Stored items:
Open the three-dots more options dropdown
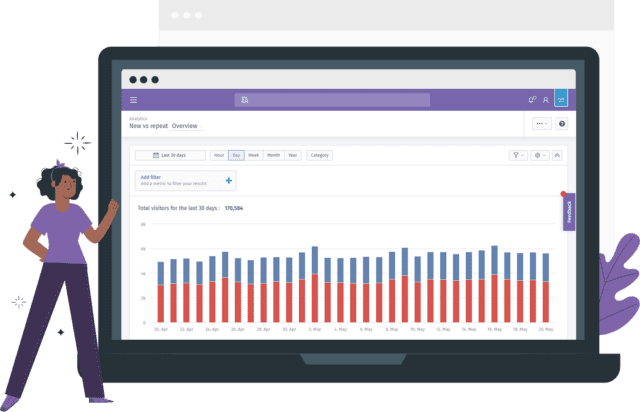[541, 124]
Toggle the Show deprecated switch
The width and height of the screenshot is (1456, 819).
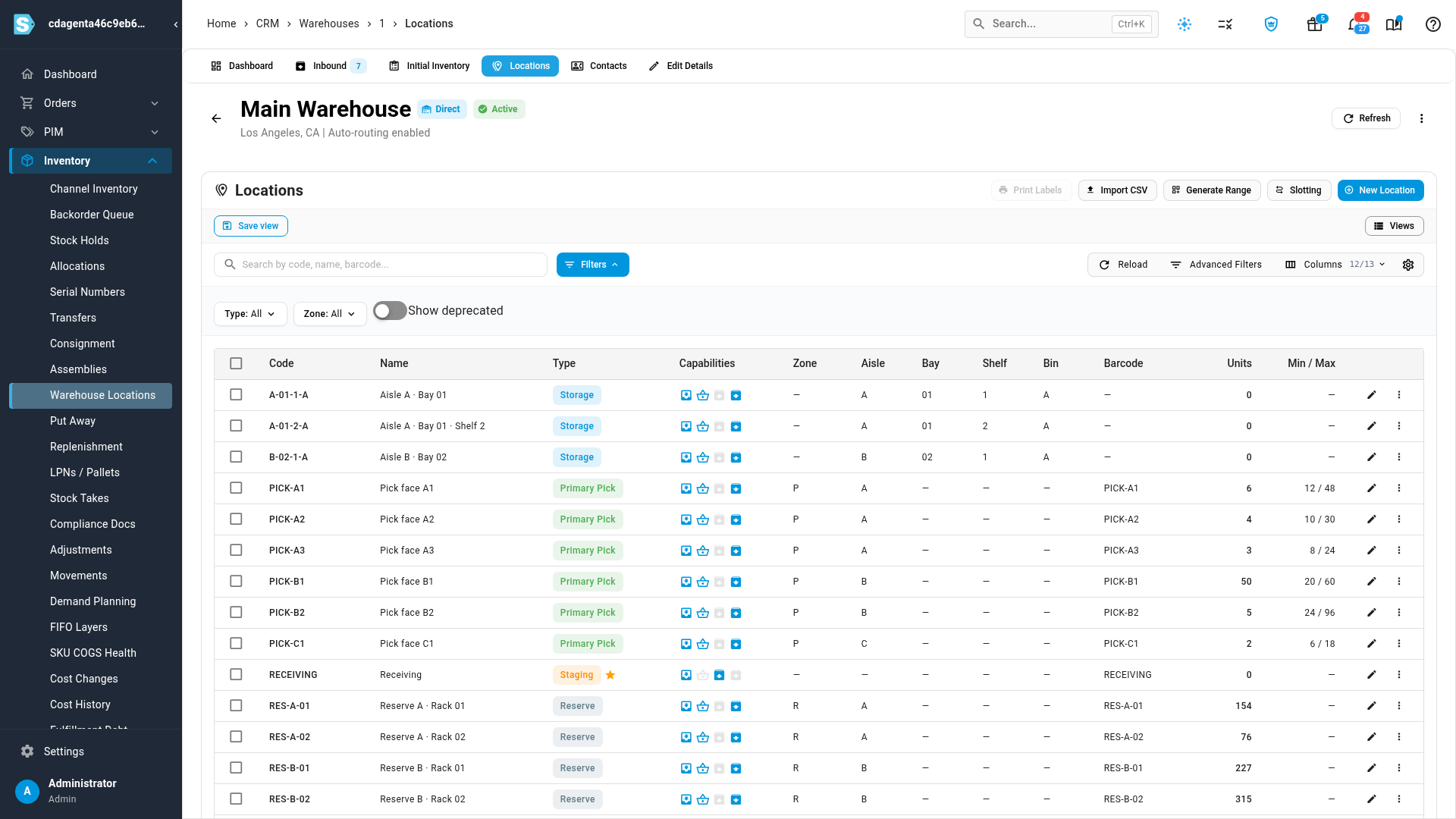coord(390,311)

● Problem description
In your reply, please set down exactly the lines from the one containing "The width and" through the end of the records, with the pictures left out.

● The completed task
The width and height of the screenshot is (1456, 819).
coord(390,311)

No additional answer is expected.